Can China save the day, instead of triggering another sell off?
In a dramatic turnaround on Wall Street, a solid opening gain overnight of around 2% unravelled in afternoon trading, then vanished in the last hour of trading.
Instead of following most markets in Asia (except China where Shanghai fell 7.6%), Europe (gains of 3% to more than 5%), Wall Street ended the day down 1.3% for the Dow and the key S&P 500.
It was a massive about face of more than 3.3% for the two main market indicators.
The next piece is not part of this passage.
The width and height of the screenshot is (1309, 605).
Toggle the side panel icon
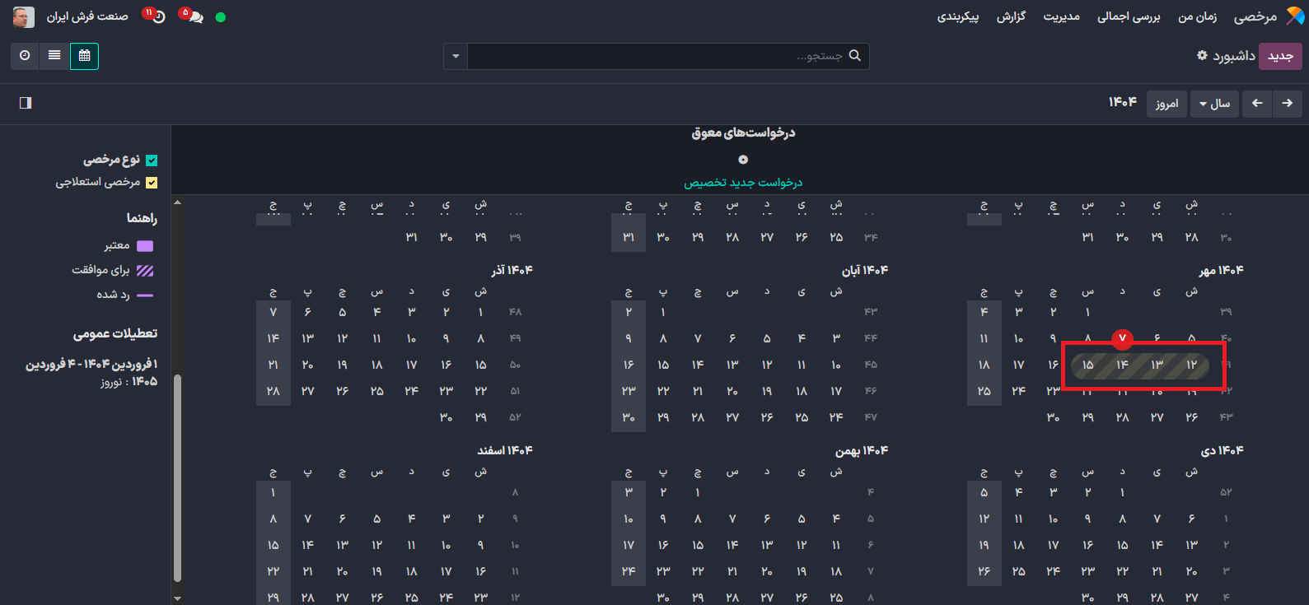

And as if in sympathy, our market was up 50 points at one stage in overnight futures trading, but that vanished and the ASX 200 will start more than 1%, or 52 points lower this morning.
Gold fell by around $US14 an ounce to $US1,140 an ounce, US oil futures rose more than 3% at one stage to close to $US39.60 a barrel, but that was also helped by a weakening in the value of the dollar.
The Aussie dollar rose back over 72 US cents, then retreated to trade around $71.27 in early local trading this morning.
And all eyes will again be on the Shanghai market this morning (around 11 am or a bit earlier this morning) after the Chinese central bank cut interest rates for a 5th time since last November, and also reduced the loan asset reserve ratios to try and encourage more lending.
At the same time the central bank promised to provide enough liquidity (more than $US23 billion alone yesterday) to the financial system to avoid a spike in rates and to convince investors that there is no crisis.
The People’s Bank of China (PBOC) cut its one-year benchmark bank lending rate by 0.25% to 4.6%, cut one-year benchmark deposit rates by the same amount, and reduced reserve requirements 0.50% to 18% for most big banks and more for rural banks.
The late sell off on Wall Street came despite solid housing data and consumer confidence.
The S&P 500 turned big early gains into losses and closed down 25.59 points, or 1.4%, at 1,867.61. The index remains firmly in correction territory, having fallen 12% from its peak reached on May 21.
Marketwatch pointed out that on a percentage basis, Tuesday’s trading saw the largest swing in the index, before closing negative, since October 2008 during the financial crisis.
The Dow, which was up more than 400 points at one stage, ended with a loss of 204.91 points, or 1.3%, at 15,666.44. That 604 plus point slide from the day’s high was greater than Monday’s 588 point fall for the day.
And the tech-heavy Nasdaq Composite ended the day down 19.76 points, or 0.4% at 4,506.49.